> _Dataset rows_
------------

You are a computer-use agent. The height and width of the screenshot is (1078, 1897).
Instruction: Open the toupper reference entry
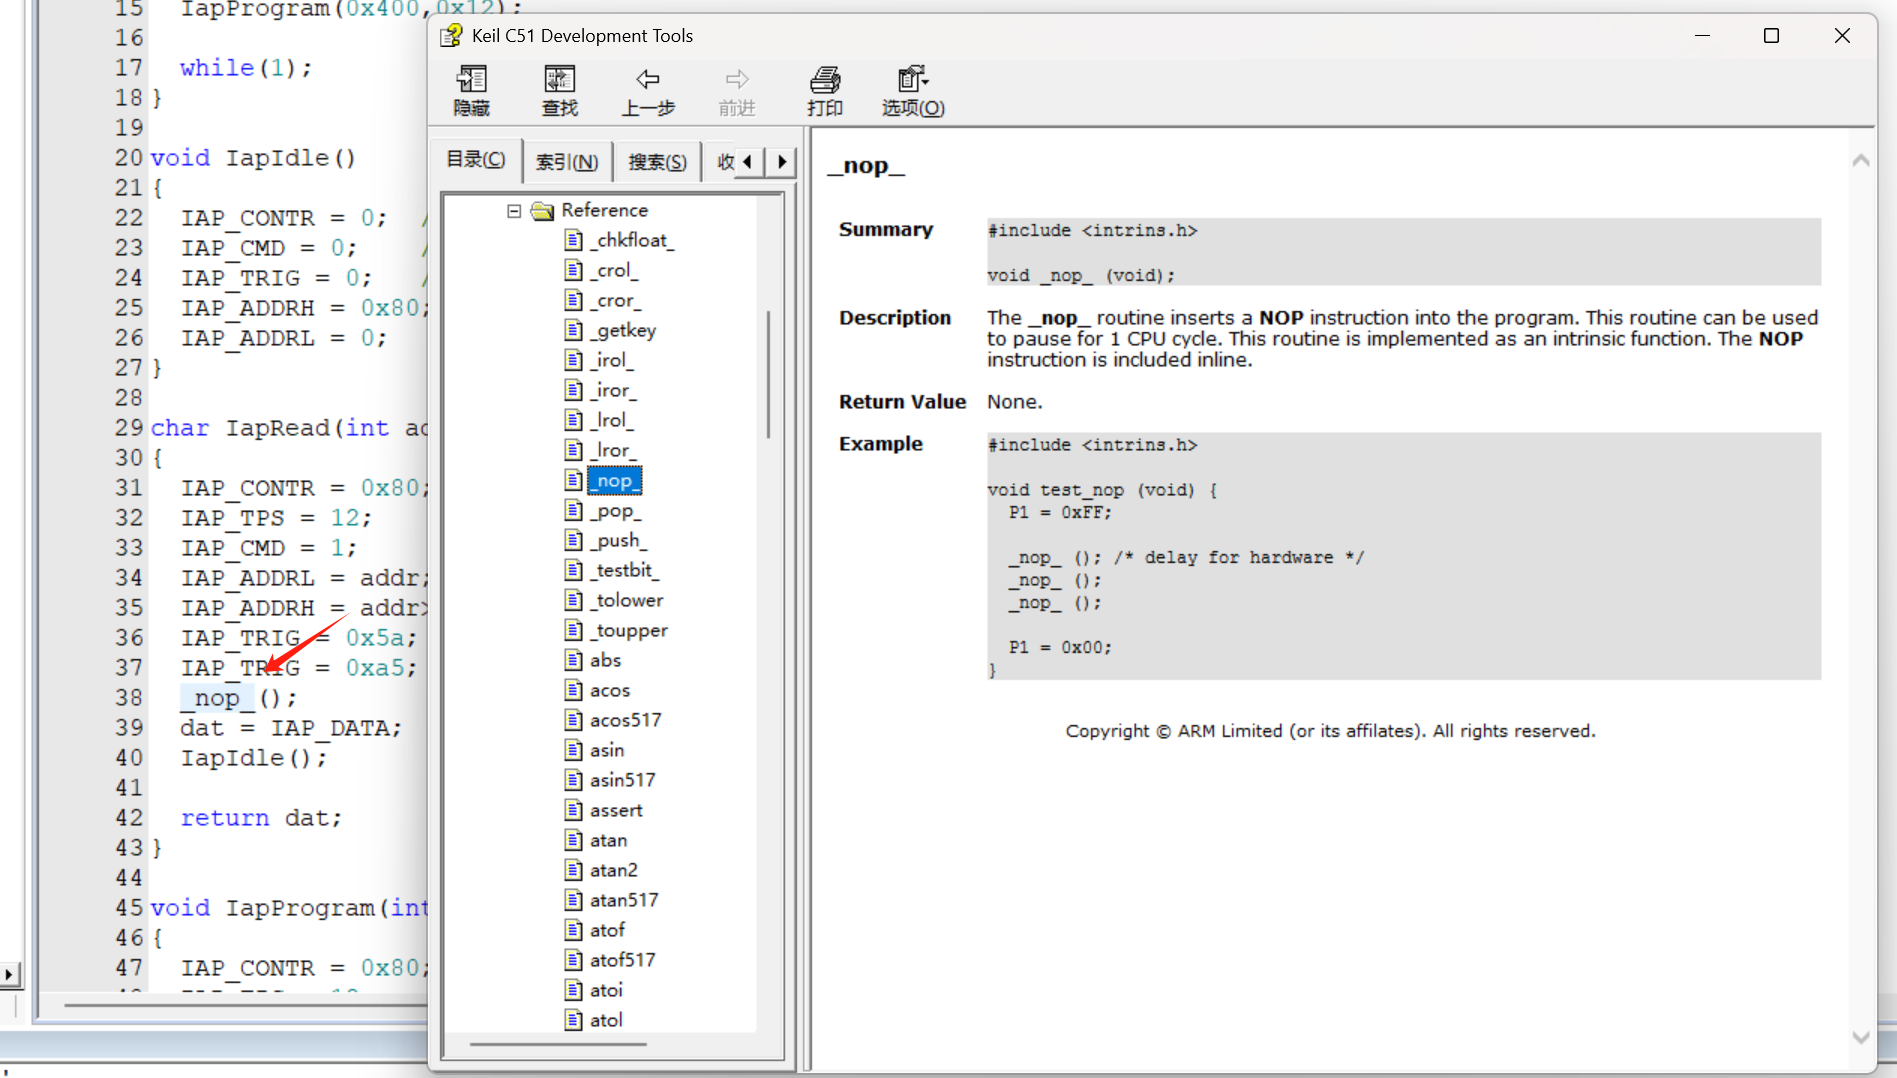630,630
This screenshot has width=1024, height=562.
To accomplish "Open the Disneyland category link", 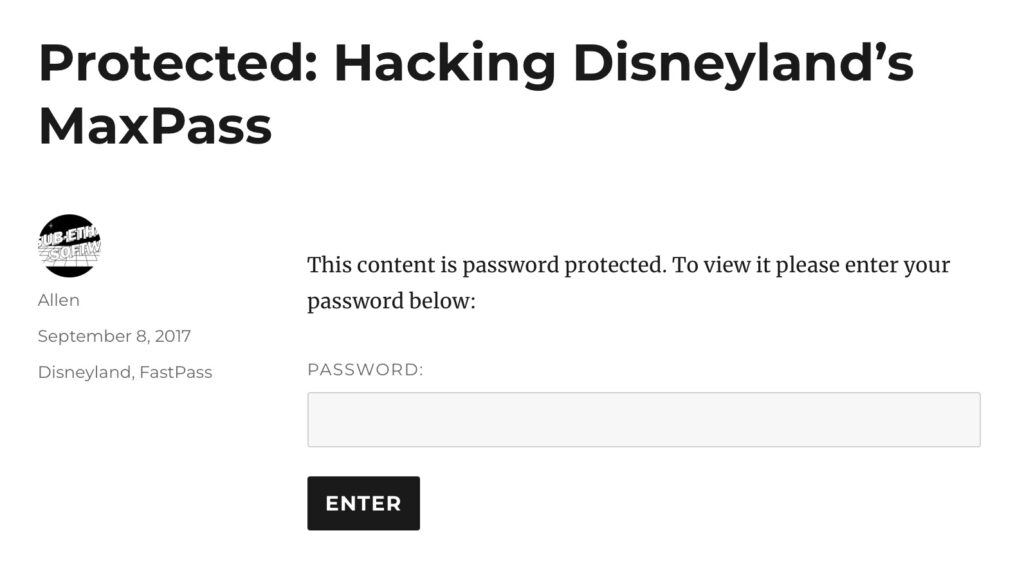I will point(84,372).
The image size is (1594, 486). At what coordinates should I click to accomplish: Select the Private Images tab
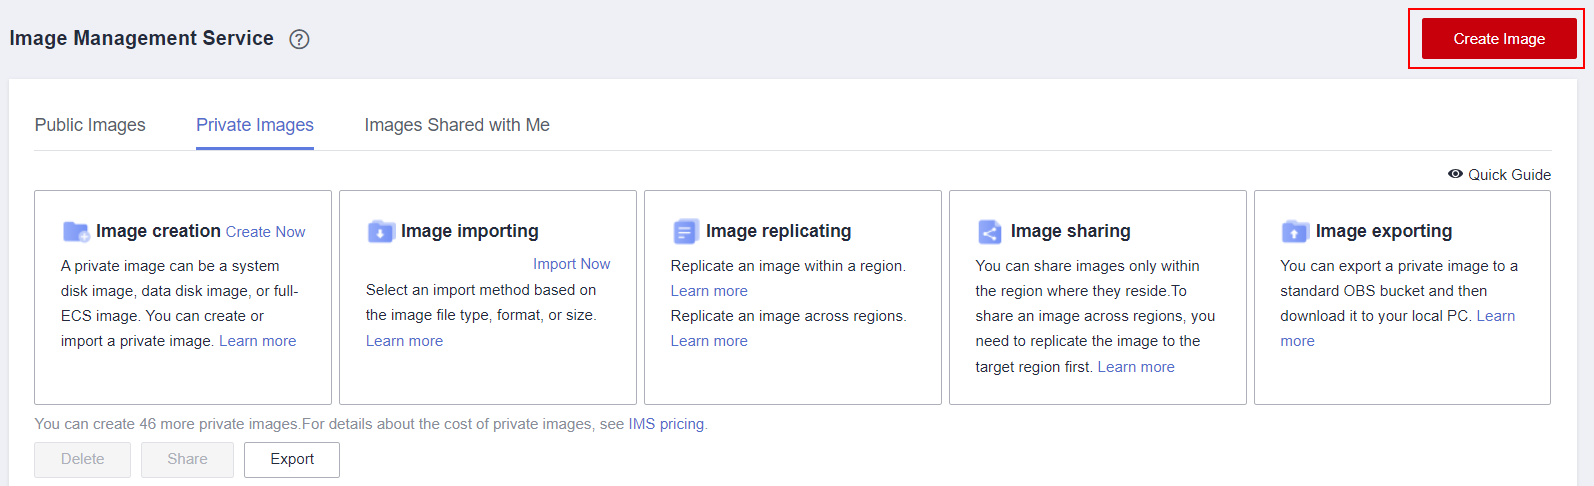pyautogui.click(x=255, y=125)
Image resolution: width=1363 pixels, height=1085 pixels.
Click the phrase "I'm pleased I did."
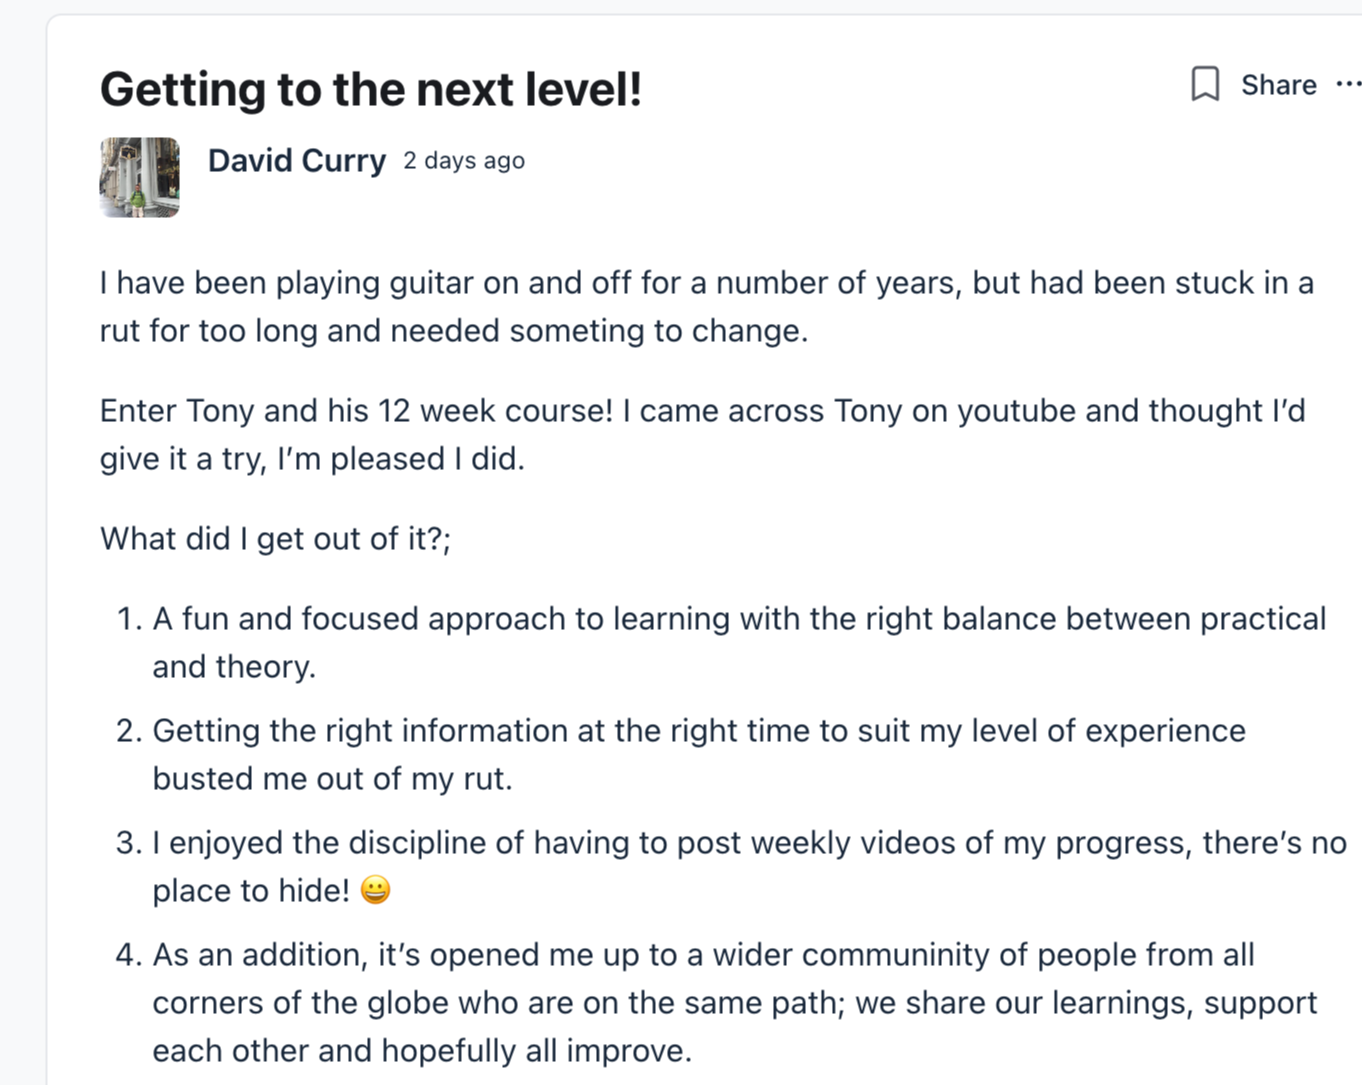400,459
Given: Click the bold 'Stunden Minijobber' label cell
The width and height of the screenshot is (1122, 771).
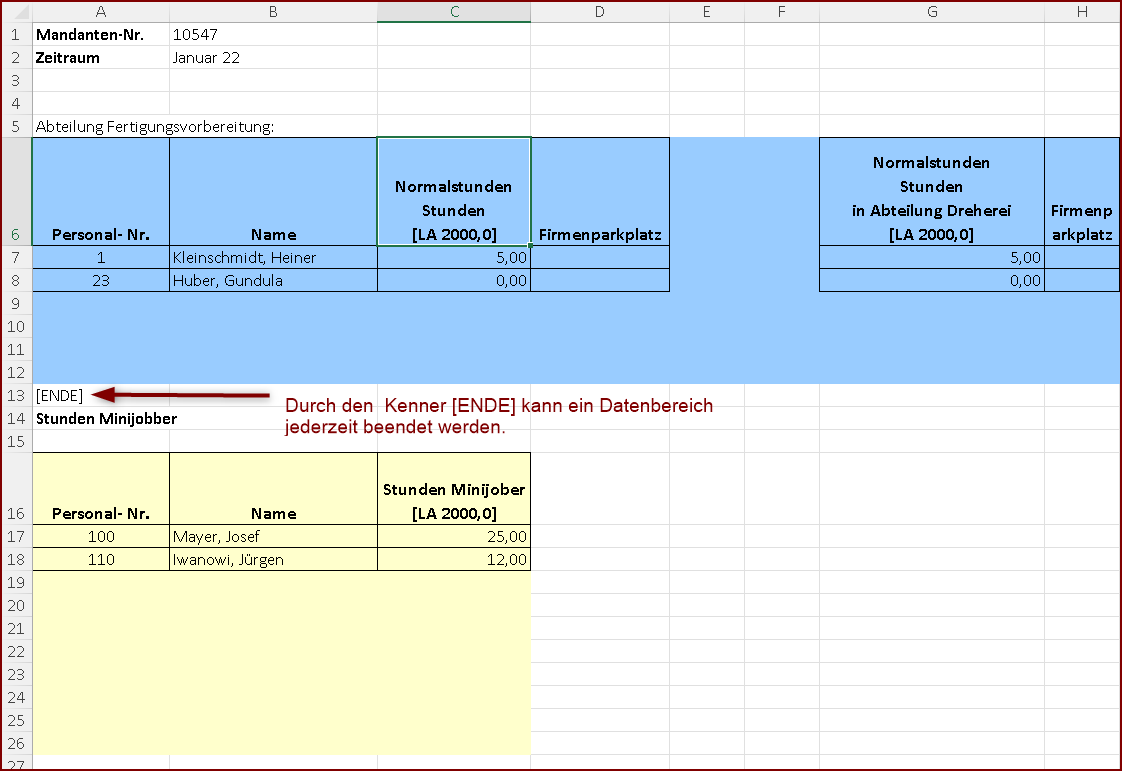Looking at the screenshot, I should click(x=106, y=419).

------------

Copy the lines of the material word for word, starting at the line that contains "The image size" and ending with the last line of the material. Leave the pictures out.

> _Finished answer_
The image size is (1594, 486). At what coordinates should I click to accomplish: Select the Private Images tab
pyautogui.click(x=255, y=125)
Image resolution: width=1363 pixels, height=1085 pixels.
Click the phrase "I'm pleased I did."
400,459
Given: Click the bold 'Stunden Minijobber' label cell
The width and height of the screenshot is (1122, 771).
Looking at the screenshot, I should click(x=106, y=419).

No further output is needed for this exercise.